◆ EXERCISE DESCRIPTION
Copy nothing from the entries below except the lines from the one containing "#転売 (108, 851)" through the one containing "無料でIDを取得 (111, 530)", and copy those exactly.

DATA EXTRACT: Begin

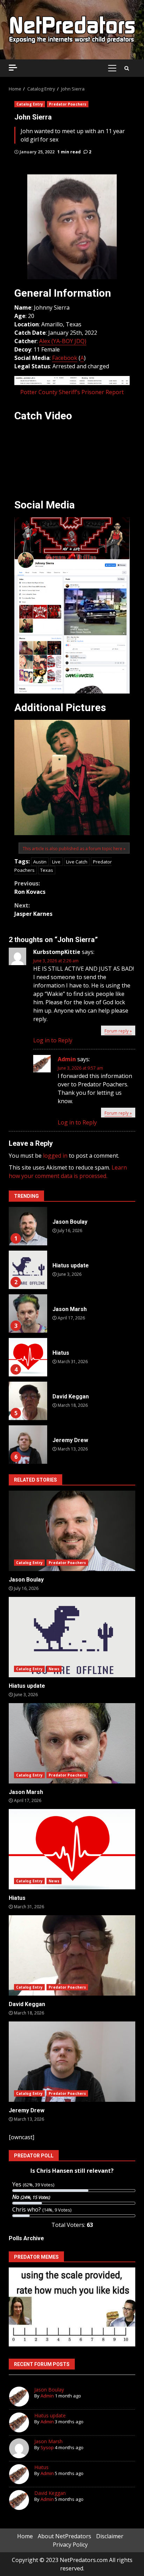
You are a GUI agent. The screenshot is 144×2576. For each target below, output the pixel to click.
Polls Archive (26, 2238)
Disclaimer (109, 2536)
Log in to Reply (52, 1040)
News (54, 1668)
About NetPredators (64, 2536)
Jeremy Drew (28, 1444)
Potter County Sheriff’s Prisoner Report (72, 392)
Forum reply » (118, 1031)
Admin (67, 1059)
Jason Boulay (28, 1226)
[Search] (126, 68)
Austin (39, 862)
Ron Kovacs (29, 888)
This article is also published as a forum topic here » (74, 849)
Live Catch (76, 862)
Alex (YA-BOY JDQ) (62, 341)
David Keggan (28, 1401)
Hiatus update (28, 1270)
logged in (55, 1155)
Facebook (64, 358)
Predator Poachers (67, 104)
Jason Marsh (28, 1313)
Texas (46, 870)
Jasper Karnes (33, 910)
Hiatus (28, 1357)
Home (25, 2536)
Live (56, 862)
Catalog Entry (29, 104)
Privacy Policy (70, 2544)
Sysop (47, 2447)
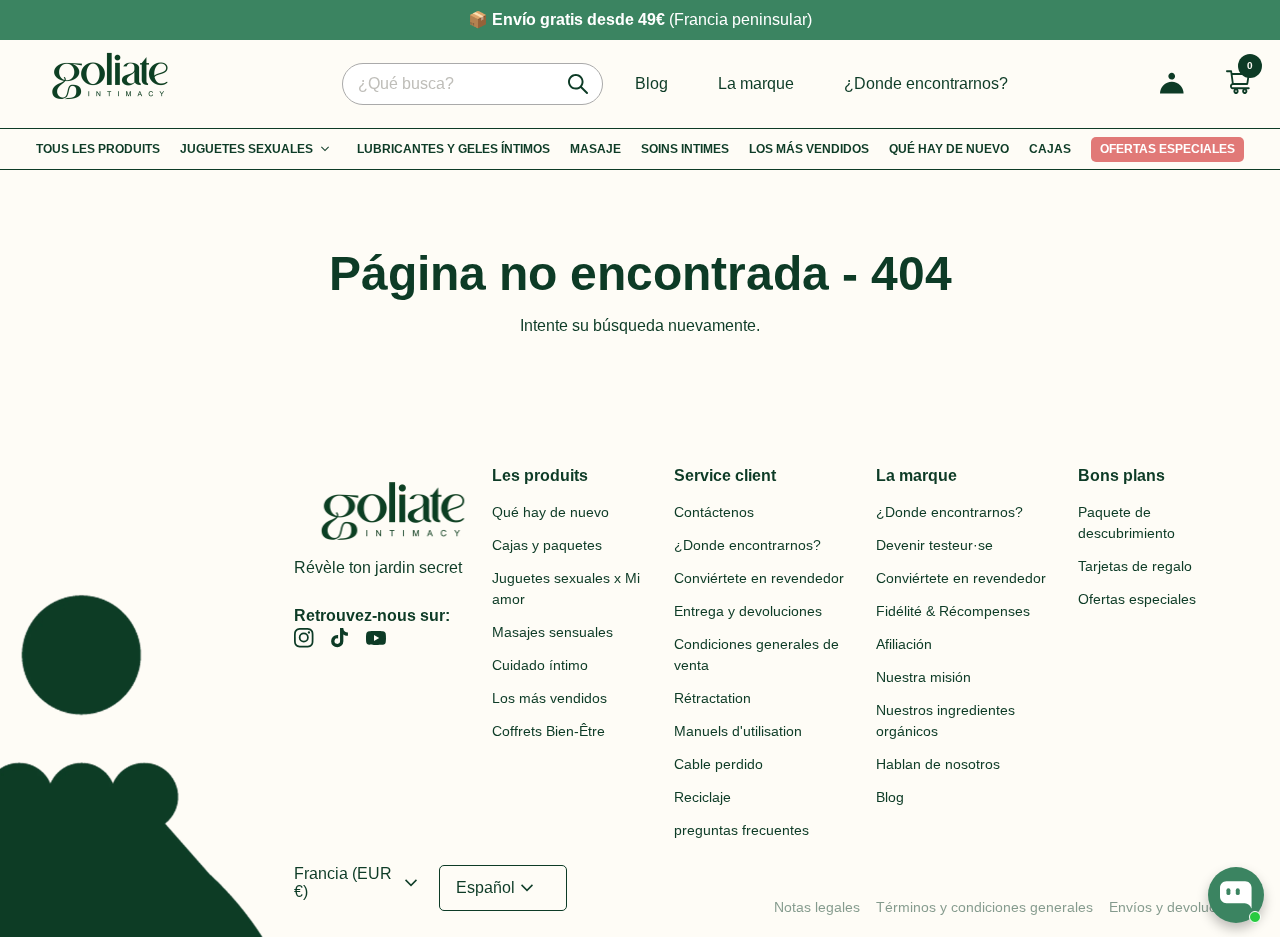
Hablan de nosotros (938, 764)
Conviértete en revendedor (759, 578)
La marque (756, 83)
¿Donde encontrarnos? (926, 83)
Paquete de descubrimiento (1126, 522)
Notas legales (817, 907)
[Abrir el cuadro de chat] (1236, 895)
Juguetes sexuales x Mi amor (566, 588)
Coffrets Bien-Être (548, 731)
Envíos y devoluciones (1179, 907)
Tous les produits (98, 149)
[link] (340, 638)
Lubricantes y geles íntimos (453, 149)
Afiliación (904, 644)
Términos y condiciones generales (984, 907)
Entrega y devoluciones (748, 611)
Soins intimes (685, 149)
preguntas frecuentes (741, 830)
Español (497, 888)
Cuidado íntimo (540, 665)
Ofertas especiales (1167, 149)
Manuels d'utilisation (738, 731)
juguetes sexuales (246, 149)
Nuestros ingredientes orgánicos (945, 720)
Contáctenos (714, 512)
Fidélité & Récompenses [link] (953, 611)
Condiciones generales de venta (756, 654)
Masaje (595, 149)
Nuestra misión (923, 677)
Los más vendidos (809, 149)
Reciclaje (702, 797)
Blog (651, 83)
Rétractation (712, 698)
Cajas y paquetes (547, 545)
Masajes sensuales (552, 632)
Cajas (1050, 149)
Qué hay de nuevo (949, 149)
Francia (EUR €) (358, 882)
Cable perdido (718, 764)
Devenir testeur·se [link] (934, 545)
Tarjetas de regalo (1135, 566)
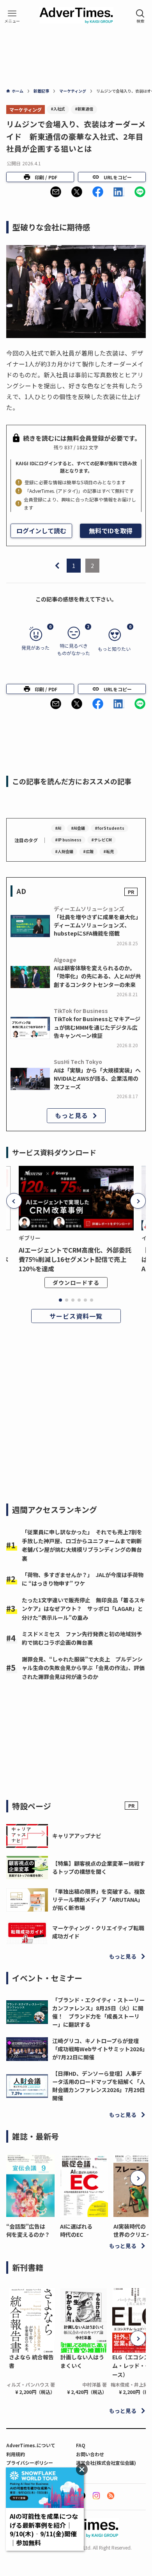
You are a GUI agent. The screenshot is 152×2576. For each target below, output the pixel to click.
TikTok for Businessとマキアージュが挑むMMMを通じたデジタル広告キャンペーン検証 (97, 1027)
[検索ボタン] (140, 16)
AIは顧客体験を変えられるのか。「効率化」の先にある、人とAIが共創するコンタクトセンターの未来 (97, 976)
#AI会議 (78, 828)
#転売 (108, 851)
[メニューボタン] (12, 16)
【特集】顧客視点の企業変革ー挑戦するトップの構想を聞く (98, 1867)
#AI (58, 828)
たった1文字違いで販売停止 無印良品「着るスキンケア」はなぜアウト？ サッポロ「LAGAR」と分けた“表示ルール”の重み (83, 1608)
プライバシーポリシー (29, 2462)
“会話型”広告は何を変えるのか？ (28, 2230)
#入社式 (58, 109)
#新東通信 (84, 109)
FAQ (80, 2445)
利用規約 (15, 2454)
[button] (56, 192)
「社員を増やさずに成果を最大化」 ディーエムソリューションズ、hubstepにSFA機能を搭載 (99, 925)
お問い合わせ (90, 2454)
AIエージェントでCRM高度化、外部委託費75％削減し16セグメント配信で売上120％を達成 (75, 1259)
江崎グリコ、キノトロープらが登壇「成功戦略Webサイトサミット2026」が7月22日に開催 (98, 2049)
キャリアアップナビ (76, 1836)
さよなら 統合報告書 (31, 2361)
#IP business (68, 840)
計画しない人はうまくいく (82, 2361)
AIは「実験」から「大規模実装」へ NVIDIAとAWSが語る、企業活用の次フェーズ (97, 1078)
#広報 (88, 851)
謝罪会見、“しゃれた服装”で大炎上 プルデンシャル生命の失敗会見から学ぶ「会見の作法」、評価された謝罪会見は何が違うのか (83, 1668)
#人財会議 (64, 851)
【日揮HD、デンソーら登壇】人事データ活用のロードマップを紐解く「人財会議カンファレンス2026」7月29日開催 (98, 2086)
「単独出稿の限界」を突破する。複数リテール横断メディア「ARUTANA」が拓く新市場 (98, 1899)
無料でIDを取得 (111, 530)
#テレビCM (101, 840)
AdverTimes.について (30, 2445)
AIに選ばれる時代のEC (76, 2230)
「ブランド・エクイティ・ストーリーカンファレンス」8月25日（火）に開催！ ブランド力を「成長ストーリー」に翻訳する (98, 2012)
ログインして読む (41, 530)
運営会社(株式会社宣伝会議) (106, 2462)
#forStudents (109, 828)
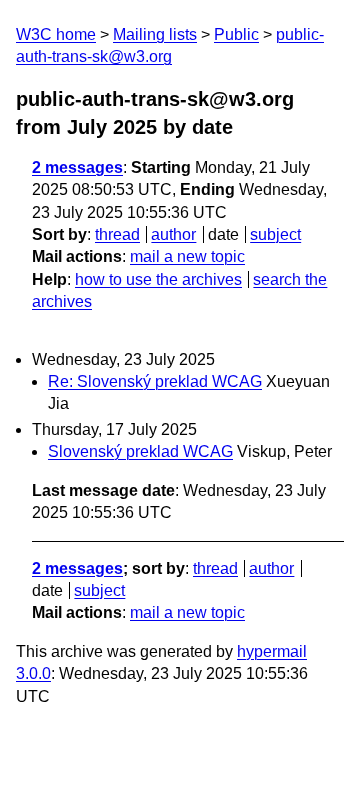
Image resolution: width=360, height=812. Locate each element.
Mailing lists (155, 34)
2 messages (77, 167)
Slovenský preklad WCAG (140, 451)
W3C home (56, 34)
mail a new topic (187, 256)
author (173, 234)
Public (236, 34)
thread (117, 234)
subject (275, 234)
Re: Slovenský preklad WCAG (155, 381)
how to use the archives (158, 279)
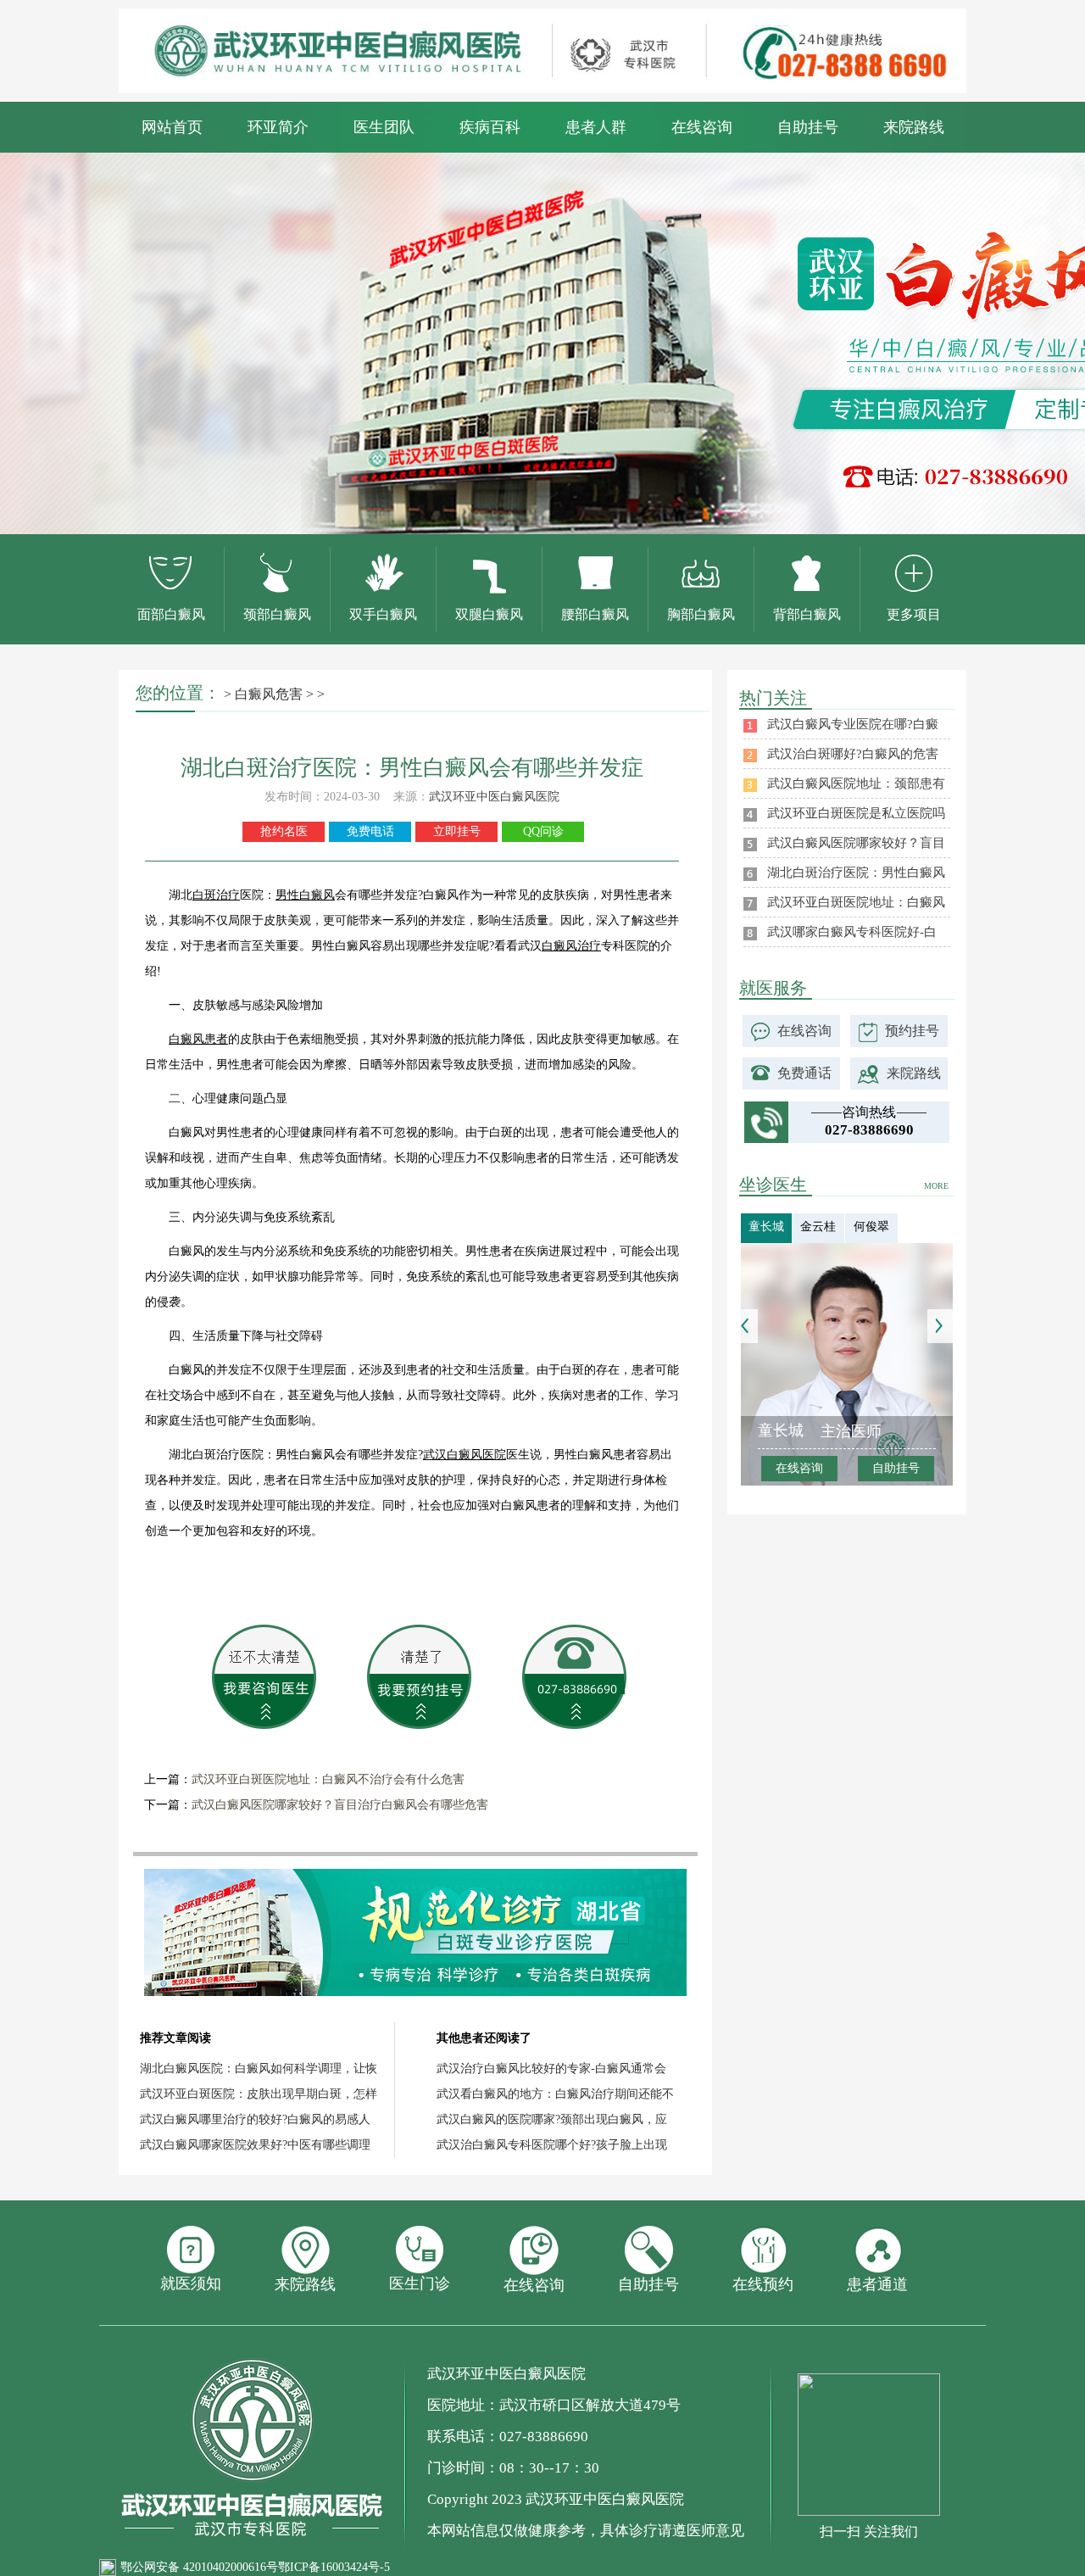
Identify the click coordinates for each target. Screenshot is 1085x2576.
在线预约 (762, 2284)
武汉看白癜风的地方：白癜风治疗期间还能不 (555, 2094)
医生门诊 (419, 2283)
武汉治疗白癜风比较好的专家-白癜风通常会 (551, 2068)
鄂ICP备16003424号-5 (334, 2567)
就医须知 (190, 2283)
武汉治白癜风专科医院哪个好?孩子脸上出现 (552, 2144)
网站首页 (172, 127)
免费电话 (370, 831)
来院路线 (913, 127)
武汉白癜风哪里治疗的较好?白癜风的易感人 (255, 2119)
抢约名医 (284, 831)
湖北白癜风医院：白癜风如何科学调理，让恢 (258, 2068)
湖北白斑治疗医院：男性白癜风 (856, 872)
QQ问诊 (543, 831)
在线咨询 (701, 127)
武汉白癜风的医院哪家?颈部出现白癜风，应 (552, 2119)
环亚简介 (278, 127)
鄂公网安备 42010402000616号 (199, 2567)
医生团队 (384, 127)
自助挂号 (807, 127)
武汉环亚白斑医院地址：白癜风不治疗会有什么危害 (328, 1779)
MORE (936, 1185)
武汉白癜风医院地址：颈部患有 (856, 783)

DATA EXTRACT: End

◆ RESPONSE TO THE TASK
#転売 (108, 851)
[メニューボタン] (12, 16)
【特集】顧客視点の企業変革ー挑戦するトップの構想を聞く (98, 1867)
#AI (58, 828)
たった1文字違いで販売停止 無印良品「着るスキンケア」はなぜアウト？ サッポロ「LAGAR」と分けた“表示ルール”の重み (83, 1608)
プライバシーポリシー (29, 2462)
“会話型”広告は何を変えるのか？ (28, 2230)
#入社式 (58, 109)
#新東通信 (84, 109)
FAQ (80, 2445)
利用規約 (15, 2454)
[button] (56, 192)
「社員を増やさずに成果を最大化」 ディーエムソリューションズ、hubstepにSFA機能を搭載 (99, 925)
お問い合わせ (90, 2454)
AIエージェントでCRM高度化、外部委託費75％削減し16セグメント配信で売上120％を達成 (75, 1259)
江崎グリコ、キノトロープらが登壇「成功戦略Webサイトサミット2026」が7月22日に開催 (98, 2049)
キャリアアップナビ (76, 1836)
さよなら 統合報告書 (31, 2361)
#IP business (68, 840)
計画しない人はうまくいく (82, 2361)
AIは「実験」から「大規模実装」へ NVIDIAとAWSが語る、企業活用の次フェーズ (97, 1078)
#広報 (88, 851)
謝罪会見、“しゃれた服装”で大炎上 プルデンシャル生命の失敗会見から学ぶ「会見の作法」、評価された謝罪会見は何が違うのか (83, 1668)
#人財会議 (64, 851)
【日揮HD、デンソーら登壇】人事データ活用のロードマップを紐解く「人財会議カンファレンス2026」7月29日開催 (98, 2086)
「単独出稿の限界」を突破する。複数リテール横断メディア「ARUTANA」が拓く新市場 (98, 1899)
無料でIDを取得 (111, 530)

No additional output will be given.